WHAT IS EXPECTED:
Omit the images and reproduce the rest of the entries exactly.

DATASET EXTRACT:
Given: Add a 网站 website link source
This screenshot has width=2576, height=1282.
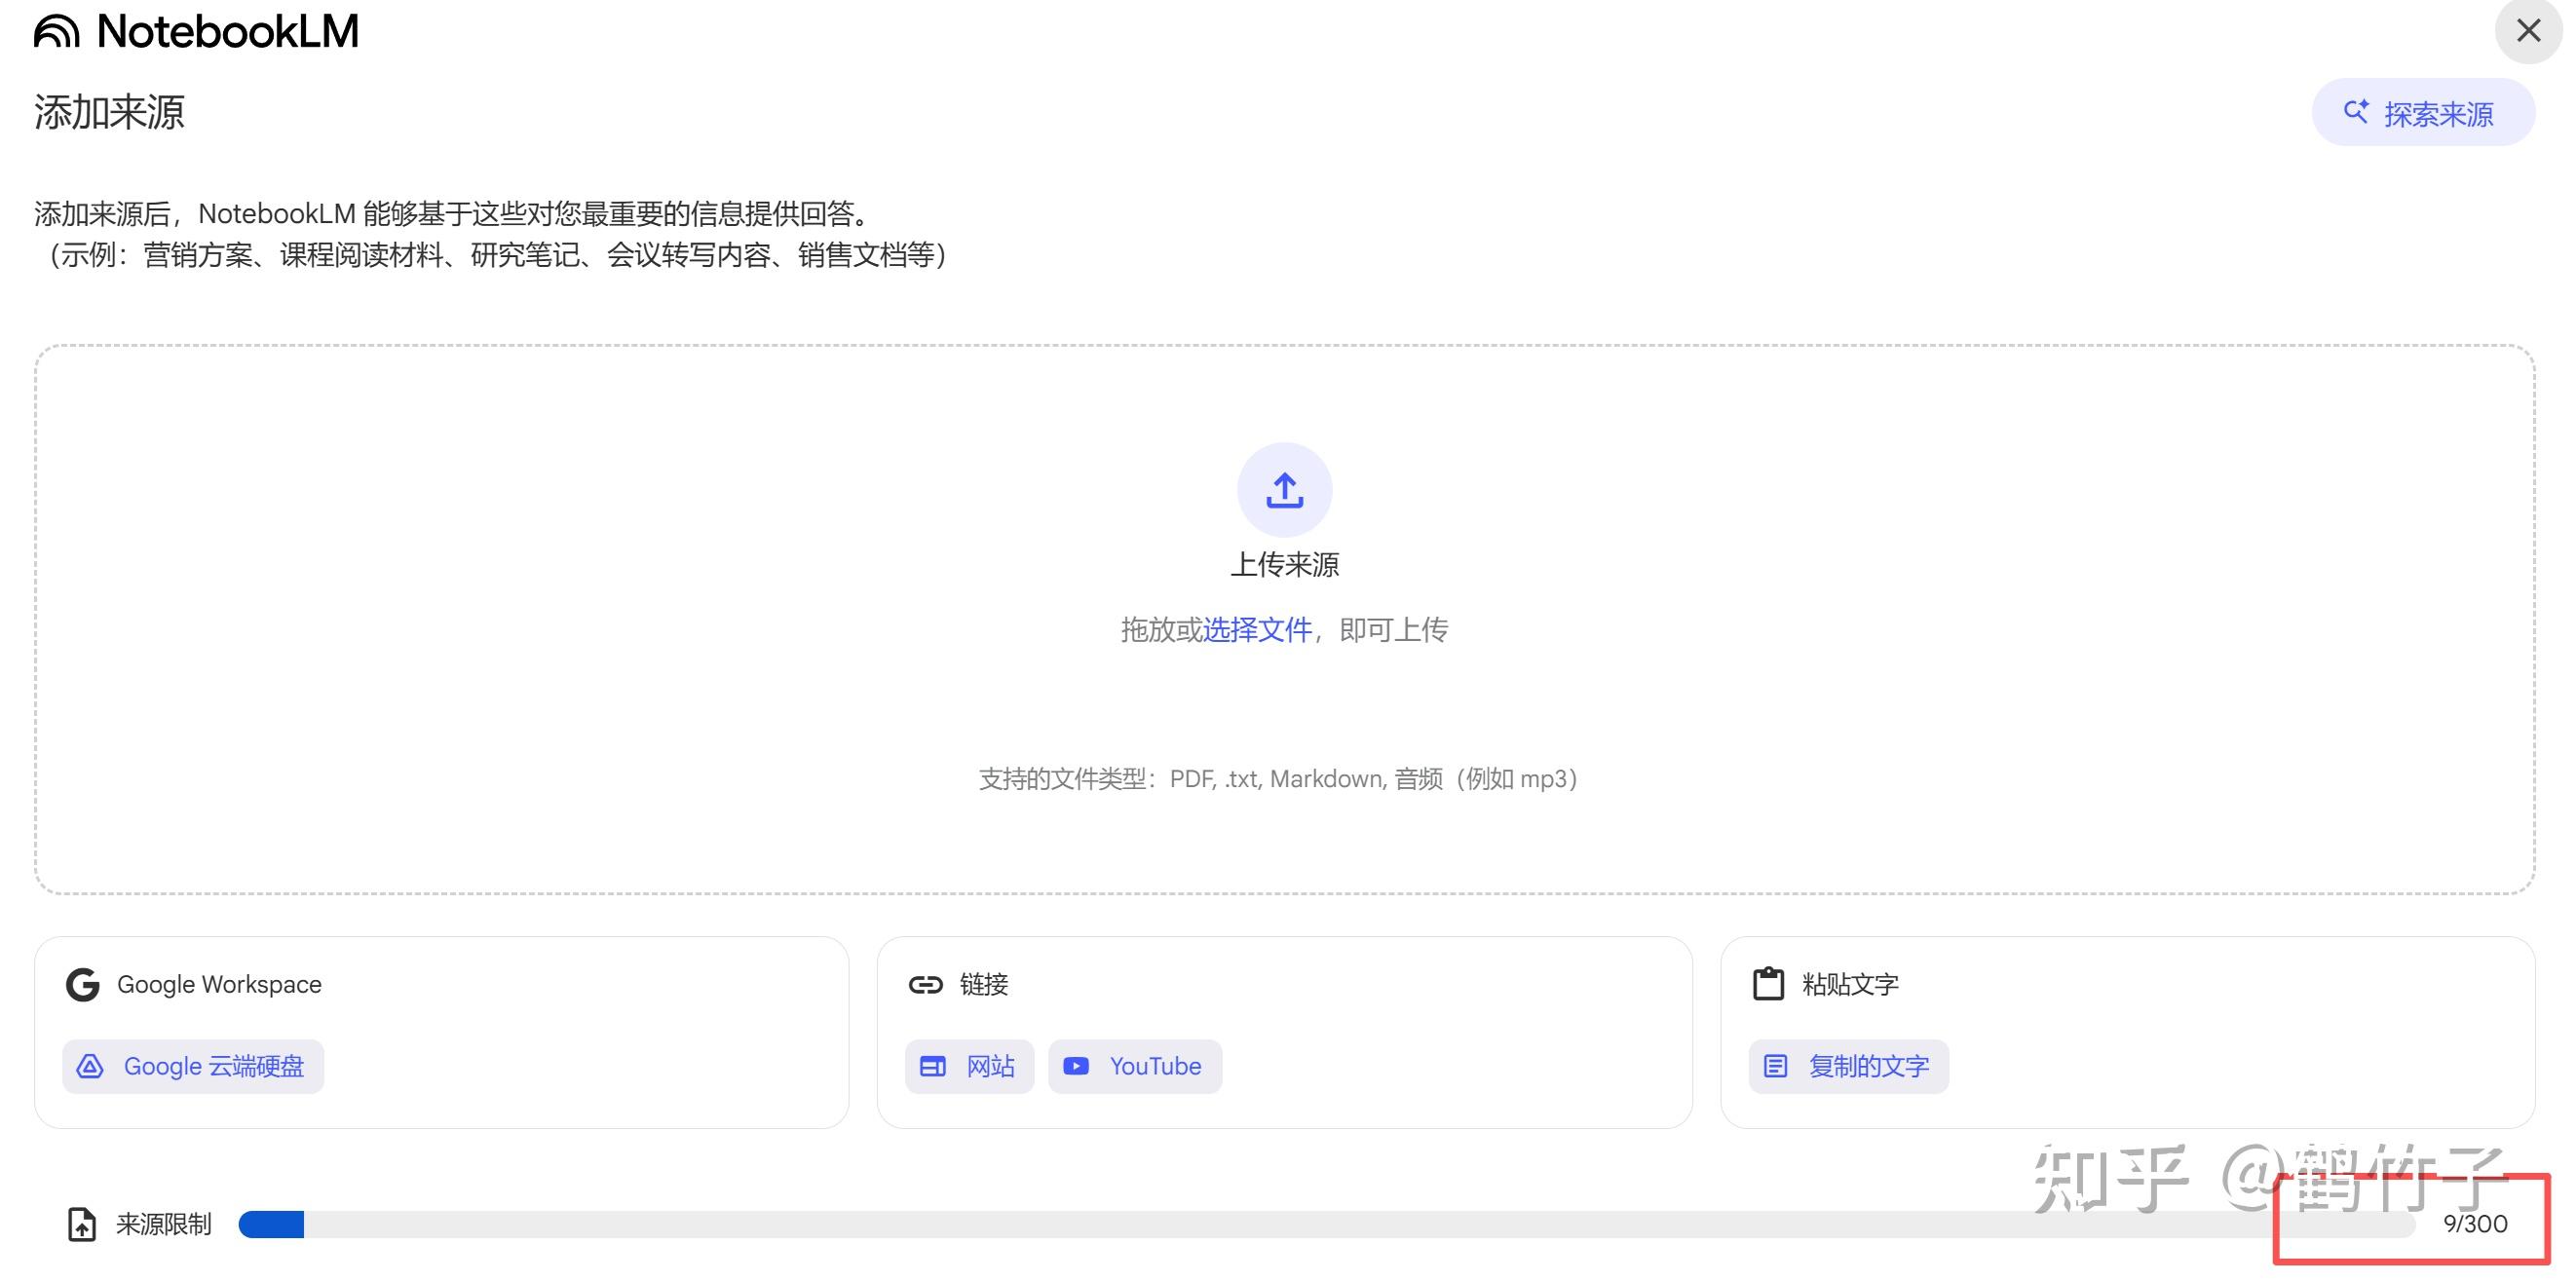Looking at the screenshot, I should click(969, 1066).
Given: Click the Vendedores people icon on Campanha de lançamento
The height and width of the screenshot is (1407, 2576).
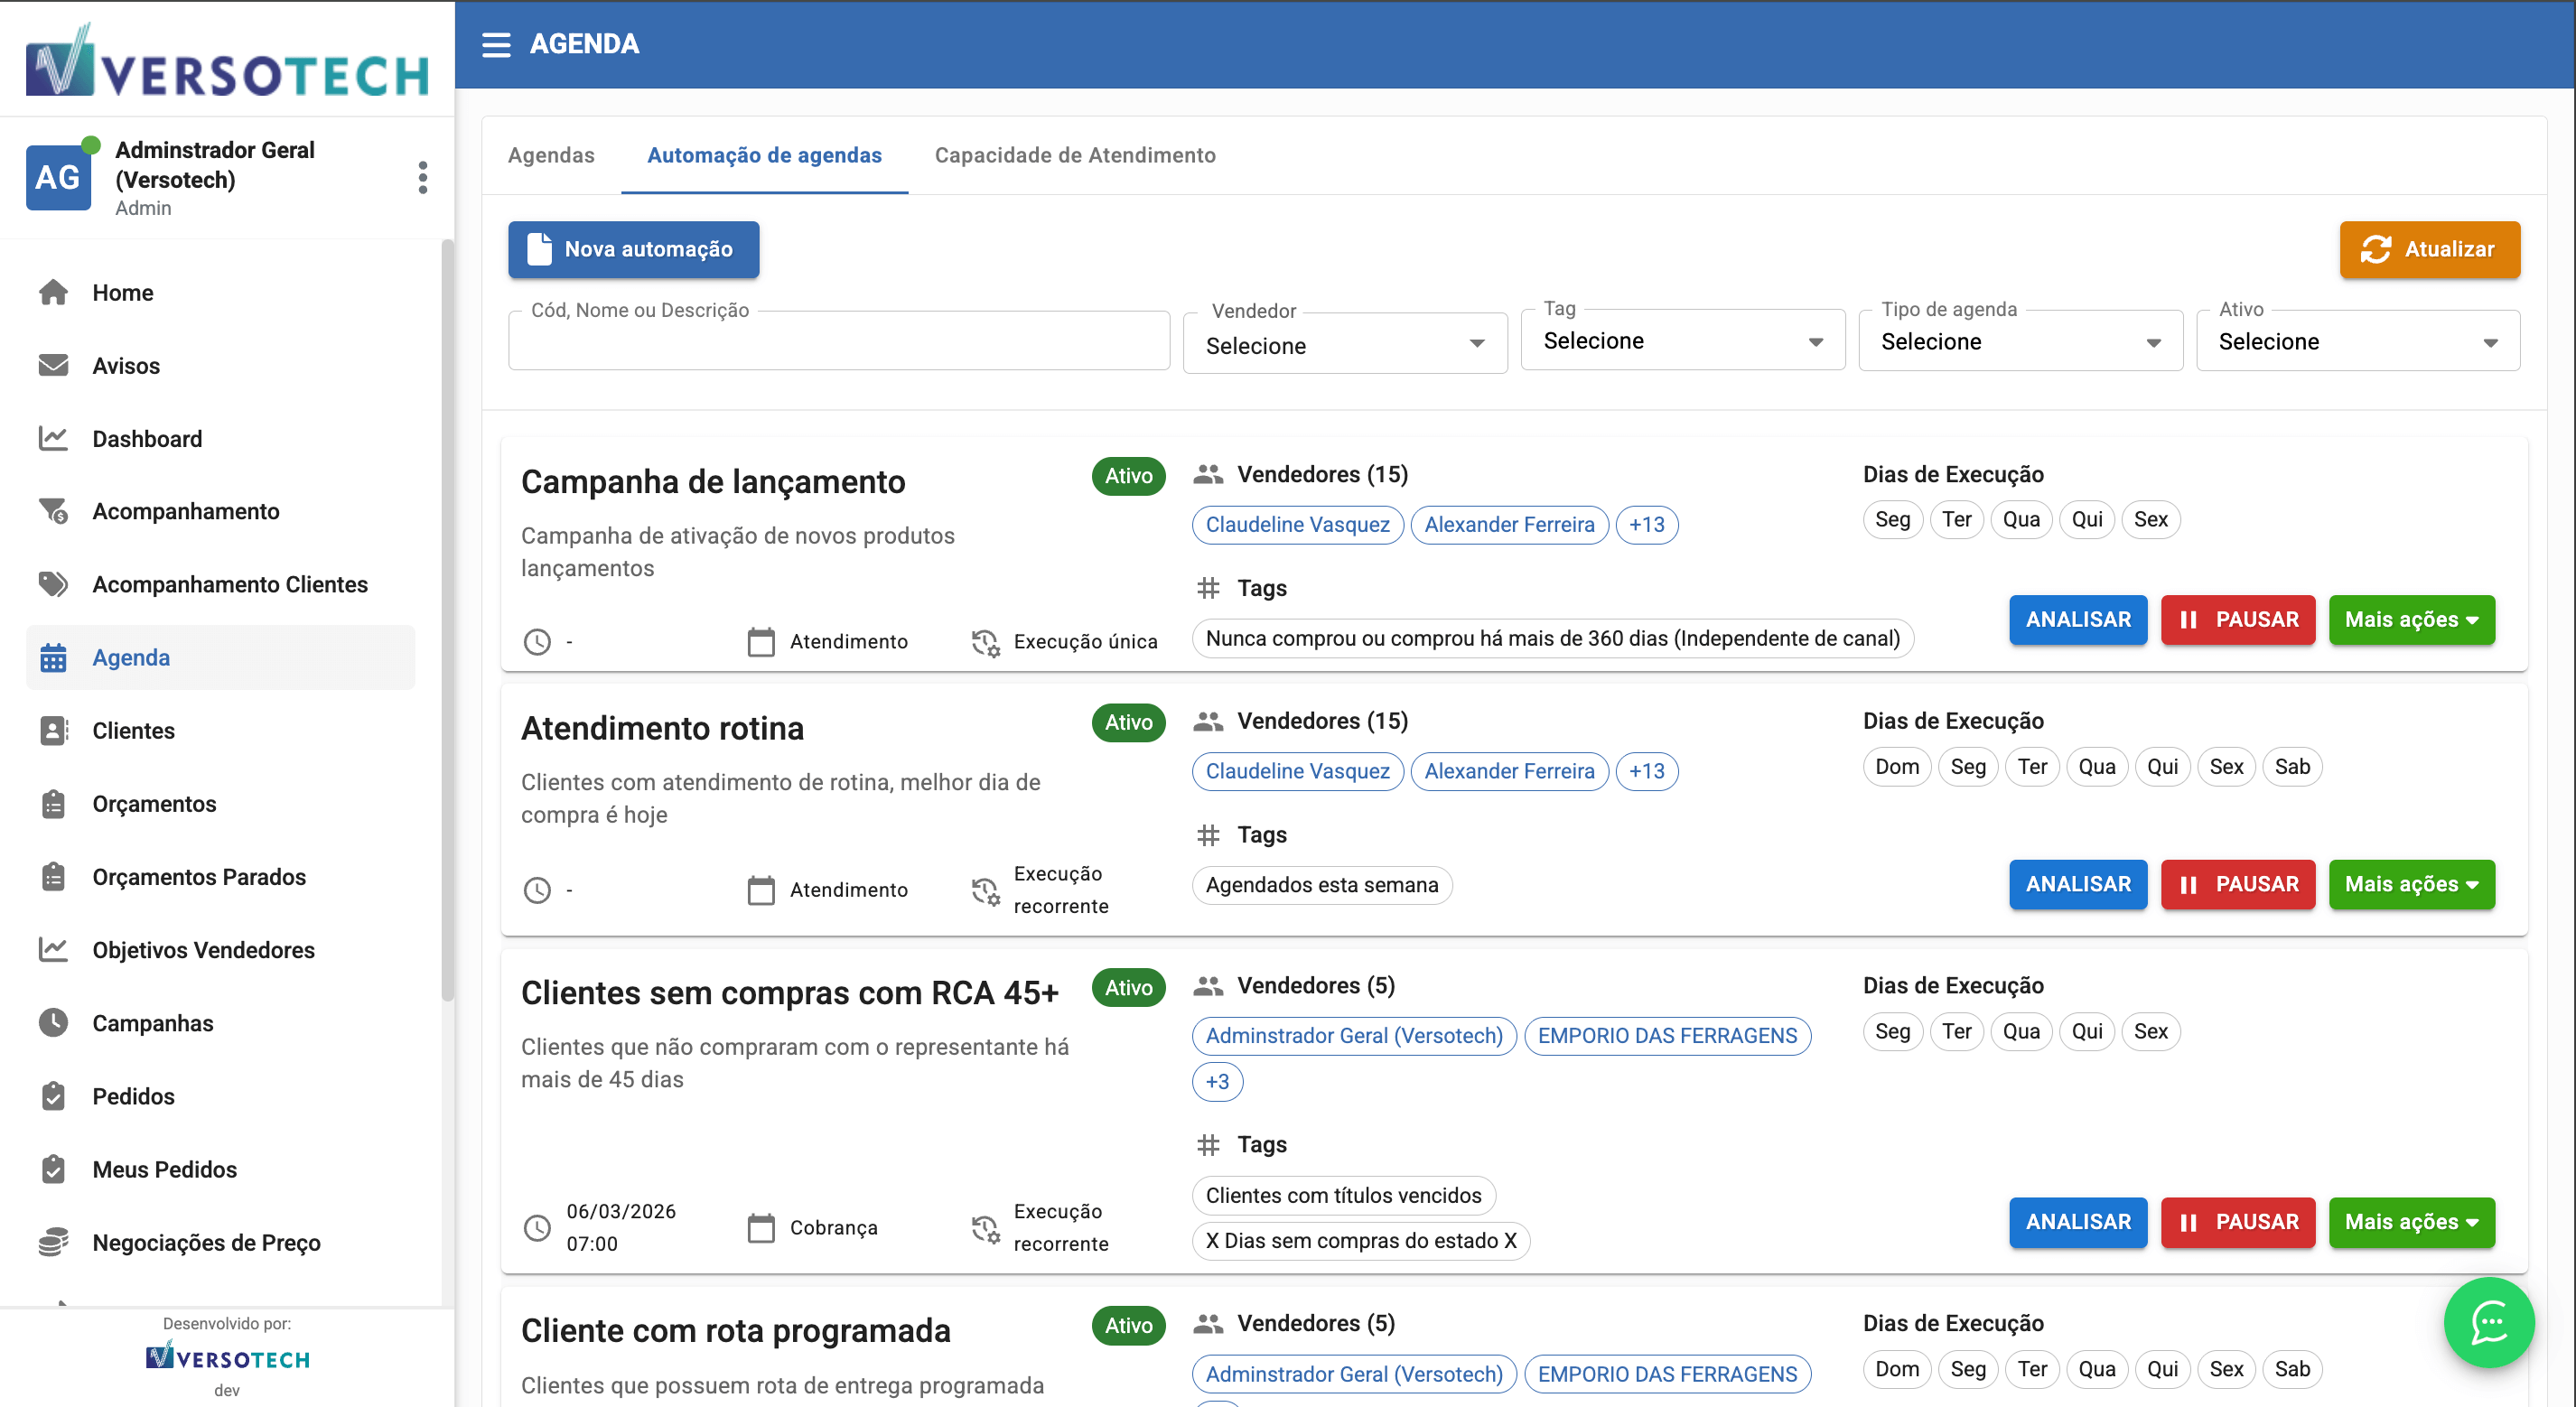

FINAL ANSWER:
Given: Add a 网站 website link source
This screenshot has width=2576, height=1282.
Looking at the screenshot, I should click(969, 1066).
Given: Click the Vendedores people icon on Campanha de lançamento
The height and width of the screenshot is (1407, 2576).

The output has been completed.